- INSTRUCTIONS FOR THE TASK -
Each entry below needs to be retyped exactly as given.

- STORED DATA -
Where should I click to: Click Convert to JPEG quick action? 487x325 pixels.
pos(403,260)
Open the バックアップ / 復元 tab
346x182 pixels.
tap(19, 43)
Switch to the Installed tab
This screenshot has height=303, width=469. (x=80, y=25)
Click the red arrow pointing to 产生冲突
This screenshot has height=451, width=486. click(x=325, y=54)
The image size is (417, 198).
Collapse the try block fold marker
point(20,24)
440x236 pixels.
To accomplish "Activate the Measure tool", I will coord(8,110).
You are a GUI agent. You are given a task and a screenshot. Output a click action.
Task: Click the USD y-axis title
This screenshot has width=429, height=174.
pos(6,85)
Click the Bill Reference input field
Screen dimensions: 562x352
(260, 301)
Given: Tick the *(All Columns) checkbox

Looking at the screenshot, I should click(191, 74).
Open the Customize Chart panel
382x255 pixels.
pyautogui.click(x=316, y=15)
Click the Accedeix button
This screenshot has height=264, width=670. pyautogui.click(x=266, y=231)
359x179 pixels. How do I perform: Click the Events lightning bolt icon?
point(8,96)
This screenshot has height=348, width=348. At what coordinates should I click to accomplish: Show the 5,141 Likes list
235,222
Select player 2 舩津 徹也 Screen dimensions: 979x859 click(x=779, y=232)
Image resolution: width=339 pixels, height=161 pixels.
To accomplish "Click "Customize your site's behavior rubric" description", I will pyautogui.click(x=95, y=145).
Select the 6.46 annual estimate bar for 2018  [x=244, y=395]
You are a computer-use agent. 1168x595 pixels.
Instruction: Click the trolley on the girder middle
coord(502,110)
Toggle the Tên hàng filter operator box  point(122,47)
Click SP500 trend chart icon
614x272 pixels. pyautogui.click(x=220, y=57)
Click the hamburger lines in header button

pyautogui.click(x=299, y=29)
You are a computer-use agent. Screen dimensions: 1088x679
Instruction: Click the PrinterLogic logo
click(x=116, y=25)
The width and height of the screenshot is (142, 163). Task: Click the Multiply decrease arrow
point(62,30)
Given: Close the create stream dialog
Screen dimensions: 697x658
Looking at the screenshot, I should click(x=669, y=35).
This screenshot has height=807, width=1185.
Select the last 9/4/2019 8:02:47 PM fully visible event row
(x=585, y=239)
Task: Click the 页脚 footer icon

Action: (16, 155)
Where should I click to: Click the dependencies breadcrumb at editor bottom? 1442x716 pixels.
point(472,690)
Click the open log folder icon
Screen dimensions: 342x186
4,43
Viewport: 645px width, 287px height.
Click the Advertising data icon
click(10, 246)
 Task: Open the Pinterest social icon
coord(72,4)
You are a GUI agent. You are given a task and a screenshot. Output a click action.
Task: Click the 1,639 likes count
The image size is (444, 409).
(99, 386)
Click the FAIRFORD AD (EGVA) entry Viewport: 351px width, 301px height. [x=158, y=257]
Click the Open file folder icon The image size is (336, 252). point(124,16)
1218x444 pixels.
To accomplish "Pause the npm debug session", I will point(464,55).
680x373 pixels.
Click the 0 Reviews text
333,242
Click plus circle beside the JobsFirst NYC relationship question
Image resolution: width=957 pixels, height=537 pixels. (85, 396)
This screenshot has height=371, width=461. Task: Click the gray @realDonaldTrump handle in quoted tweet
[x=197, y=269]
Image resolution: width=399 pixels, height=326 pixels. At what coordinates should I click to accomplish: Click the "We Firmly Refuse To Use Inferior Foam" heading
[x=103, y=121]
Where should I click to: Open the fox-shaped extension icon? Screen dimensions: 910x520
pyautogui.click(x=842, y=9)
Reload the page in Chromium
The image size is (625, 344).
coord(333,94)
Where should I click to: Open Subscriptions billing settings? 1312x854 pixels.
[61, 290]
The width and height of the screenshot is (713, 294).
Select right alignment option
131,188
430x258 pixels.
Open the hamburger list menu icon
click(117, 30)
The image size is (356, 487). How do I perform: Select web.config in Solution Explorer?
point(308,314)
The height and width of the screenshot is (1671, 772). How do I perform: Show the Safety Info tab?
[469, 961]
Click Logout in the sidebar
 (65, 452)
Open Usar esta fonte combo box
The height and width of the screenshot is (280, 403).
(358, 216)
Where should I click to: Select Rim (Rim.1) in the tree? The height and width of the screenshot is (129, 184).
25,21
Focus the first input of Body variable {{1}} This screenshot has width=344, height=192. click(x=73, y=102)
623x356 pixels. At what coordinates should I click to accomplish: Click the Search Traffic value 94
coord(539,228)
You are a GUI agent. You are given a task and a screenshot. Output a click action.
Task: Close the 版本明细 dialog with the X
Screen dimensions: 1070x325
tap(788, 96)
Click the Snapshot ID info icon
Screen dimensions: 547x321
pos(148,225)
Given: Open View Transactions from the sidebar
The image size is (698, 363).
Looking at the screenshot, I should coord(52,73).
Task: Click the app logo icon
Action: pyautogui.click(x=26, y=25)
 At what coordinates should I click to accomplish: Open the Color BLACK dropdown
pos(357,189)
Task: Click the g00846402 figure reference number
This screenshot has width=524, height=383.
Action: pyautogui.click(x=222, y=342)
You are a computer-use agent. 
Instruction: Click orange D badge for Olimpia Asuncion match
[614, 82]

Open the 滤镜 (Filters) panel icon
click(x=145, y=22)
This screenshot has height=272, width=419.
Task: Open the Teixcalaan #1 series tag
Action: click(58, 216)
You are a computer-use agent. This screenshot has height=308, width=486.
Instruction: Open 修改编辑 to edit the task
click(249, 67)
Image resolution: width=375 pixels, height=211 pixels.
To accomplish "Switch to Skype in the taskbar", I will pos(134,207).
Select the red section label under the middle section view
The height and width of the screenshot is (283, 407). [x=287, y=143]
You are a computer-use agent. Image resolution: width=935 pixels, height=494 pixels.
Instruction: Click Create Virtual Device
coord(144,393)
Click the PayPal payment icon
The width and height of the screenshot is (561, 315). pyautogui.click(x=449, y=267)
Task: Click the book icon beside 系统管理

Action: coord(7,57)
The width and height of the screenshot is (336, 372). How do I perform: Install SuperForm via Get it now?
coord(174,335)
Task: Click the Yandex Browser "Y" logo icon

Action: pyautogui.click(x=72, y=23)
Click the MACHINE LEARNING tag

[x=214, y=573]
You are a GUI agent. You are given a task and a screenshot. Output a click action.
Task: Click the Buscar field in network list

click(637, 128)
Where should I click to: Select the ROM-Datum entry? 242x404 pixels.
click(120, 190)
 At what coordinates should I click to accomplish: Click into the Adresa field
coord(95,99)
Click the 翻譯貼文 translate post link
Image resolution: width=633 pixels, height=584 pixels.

- TASK ANSWER -
Where should I click to: Click Convert to JPEG quick action? 487x325 pixels.
pos(403,260)
Open the バックアップ / 復元 tab
346x182 pixels.
tap(19, 43)
Switch to the Installed tab
This screenshot has height=303, width=469. (x=80, y=25)
Click the red arrow pointing to 产生冲突
This screenshot has height=451, width=486. click(x=325, y=54)
The image size is (417, 198).
Collapse the try block fold marker
point(20,24)
440x236 pixels.
To accomplish "Activate the Measure tool", I will coord(8,110).
You are a GUI agent. You are given a task and a screenshot. Output a click action.
Task: Click the USD y-axis title
This screenshot has width=429, height=174.
pos(6,85)
Click the Bill Reference input field
Screen dimensions: 562x352
(260, 301)
Given: Tick the *(All Columns) checkbox

Looking at the screenshot, I should click(191, 74).
Open the Customize Chart panel
382x255 pixels.
pyautogui.click(x=316, y=15)
Click the Accedeix button
This screenshot has height=264, width=670. pyautogui.click(x=266, y=231)
359x179 pixels. How do I perform: Click the Events lightning bolt icon?
point(8,96)
This screenshot has height=348, width=348. At what coordinates should I click to accomplish: Show the 5,141 Likes list
235,222
Select player 2 舩津 徹也 Screen dimensions: 979x859 click(x=779, y=232)
Image resolution: width=339 pixels, height=161 pixels.
To accomplish "Click "Customize your site's behavior rubric" description", I will pyautogui.click(x=95, y=145).
Select the 6.46 annual estimate bar for 2018  [x=244, y=395]
You are a computer-use agent. 1168x595 pixels.
Instruction: Click the trolley on the girder middle
coord(502,110)
Toggle the Tên hàng filter operator box  point(122,47)
Click SP500 trend chart icon
614x272 pixels. pyautogui.click(x=220, y=57)
Click the hamburger lines in header button

pyautogui.click(x=299, y=29)
You are a computer-use agent. Screen dimensions: 1088x679
Instruction: Click the PrinterLogic logo
click(x=116, y=25)
The width and height of the screenshot is (142, 163). Task: Click the Multiply decrease arrow
point(62,30)
Given: Close the create stream dialog
Screen dimensions: 697x658
Looking at the screenshot, I should click(x=669, y=35).
This screenshot has height=807, width=1185.
Select the last 9/4/2019 8:02:47 PM fully visible event row
(x=585, y=239)
Task: Click the 页脚 footer icon

Action: (16, 155)
Where should I click to: Click the dependencies breadcrumb at editor bottom? 1442x716 pixels.
point(472,690)
Click the open log folder icon
Screen dimensions: 342x186
4,43
Viewport: 645px width, 287px height.
Click the Advertising data icon
click(10, 246)
 Task: Open the Pinterest social icon
coord(72,4)
You are a GUI agent. You are given a task and a screenshot. Output a click action.
Task: Click the 1,639 likes count
The image size is (444, 409).
(99, 386)
Click the FAIRFORD AD (EGVA) entry Viewport: 351px width, 301px height. [x=158, y=257]
Click the Open file folder icon The image size is (336, 252). point(124,16)
1218x444 pixels.
To accomplish "Pause the npm debug session", I will point(464,55).
680x373 pixels.
Click the 0 Reviews text
333,242
Click plus circle beside the JobsFirst NYC relationship question
Image resolution: width=957 pixels, height=537 pixels. (85, 396)
This screenshot has height=371, width=461. Task: Click the gray @realDonaldTrump handle in quoted tweet
[x=197, y=269]
Image resolution: width=399 pixels, height=326 pixels. At what coordinates should I click to accomplish: Click the "We Firmly Refuse To Use Inferior Foam" heading
[x=103, y=121]
Where should I click to: Open the fox-shaped extension icon? Screen dimensions: 910x520
pyautogui.click(x=842, y=9)
Reload the page in Chromium
The image size is (625, 344).
coord(333,94)
Where should I click to: Open Subscriptions billing settings? 1312x854 pixels.
[61, 290]
The width and height of the screenshot is (713, 294).
Select right alignment option
131,188
430x258 pixels.
Open the hamburger list menu icon
click(117, 30)
The image size is (356, 487). How do I perform: Select web.config in Solution Explorer?
point(308,314)
The height and width of the screenshot is (1671, 772). How do I perform: Show the Safety Info tab?
[469, 961]
Click Logout in the sidebar
 (65, 452)
Open Usar esta fonte combo box
The height and width of the screenshot is (280, 403).
(358, 216)
Where should I click to: Select Rim (Rim.1) in the tree? The height and width of the screenshot is (129, 184).
25,21
Focus the first input of Body variable {{1}} This screenshot has width=344, height=192. click(x=73, y=102)
623x356 pixels. At what coordinates should I click to accomplish: Click the Search Traffic value 94
coord(539,228)
You are a GUI agent. You are given a task and a screenshot. Output a click action.
Task: Close the 版本明细 dialog with the X
Screen dimensions: 1070x325
tap(788, 96)
Click the Snapshot ID info icon
Screen dimensions: 547x321
pos(148,225)
Given: Open View Transactions from the sidebar
The image size is (698, 363).
Looking at the screenshot, I should coord(52,73).
Task: Click the app logo icon
Action: pyautogui.click(x=26, y=25)
 At what coordinates should I click to accomplish: Open the Color BLACK dropdown
pos(357,189)
Task: Click the g00846402 figure reference number
This screenshot has width=524, height=383.
Action: pyautogui.click(x=222, y=342)
You are a computer-use agent. 
Instruction: Click orange D badge for Olimpia Asuncion match
[614, 82]

Open the 滤镜 (Filters) panel icon
click(x=145, y=22)
This screenshot has height=272, width=419.
Task: Open the Teixcalaan #1 series tag
Action: click(58, 216)
You are a computer-use agent. This screenshot has height=308, width=486.
Instruction: Open 修改编辑 to edit the task
click(249, 67)
Image resolution: width=375 pixels, height=211 pixels.
To accomplish "Switch to Skype in the taskbar", I will pos(134,207).
Select the red section label under the middle section view
The height and width of the screenshot is (283, 407). [x=287, y=143]
You are a computer-use agent. Image resolution: width=935 pixels, height=494 pixels.
Instruction: Click Create Virtual Device
coord(144,393)
Click the PayPal payment icon
The width and height of the screenshot is (561, 315). pyautogui.click(x=449, y=267)
Task: Click the book icon beside 系统管理

Action: coord(7,57)
The width and height of the screenshot is (336, 372). How do I perform: Install SuperForm via Get it now?
coord(174,335)
Task: Click the Yandex Browser "Y" logo icon

Action: pyautogui.click(x=72, y=23)
Click the MACHINE LEARNING tag

[x=214, y=573]
You are a GUI agent. You are given a task and a screenshot. Output a click action.
Task: Click the Buscar field in network list

click(637, 128)
Where should I click to: Select the ROM-Datum entry? 242x404 pixels.
click(120, 190)
 At what coordinates should I click to accomplish: Click into the Adresa field
coord(95,99)
Click the 翻譯貼文 translate post link
Image resolution: width=633 pixels, height=584 pixels.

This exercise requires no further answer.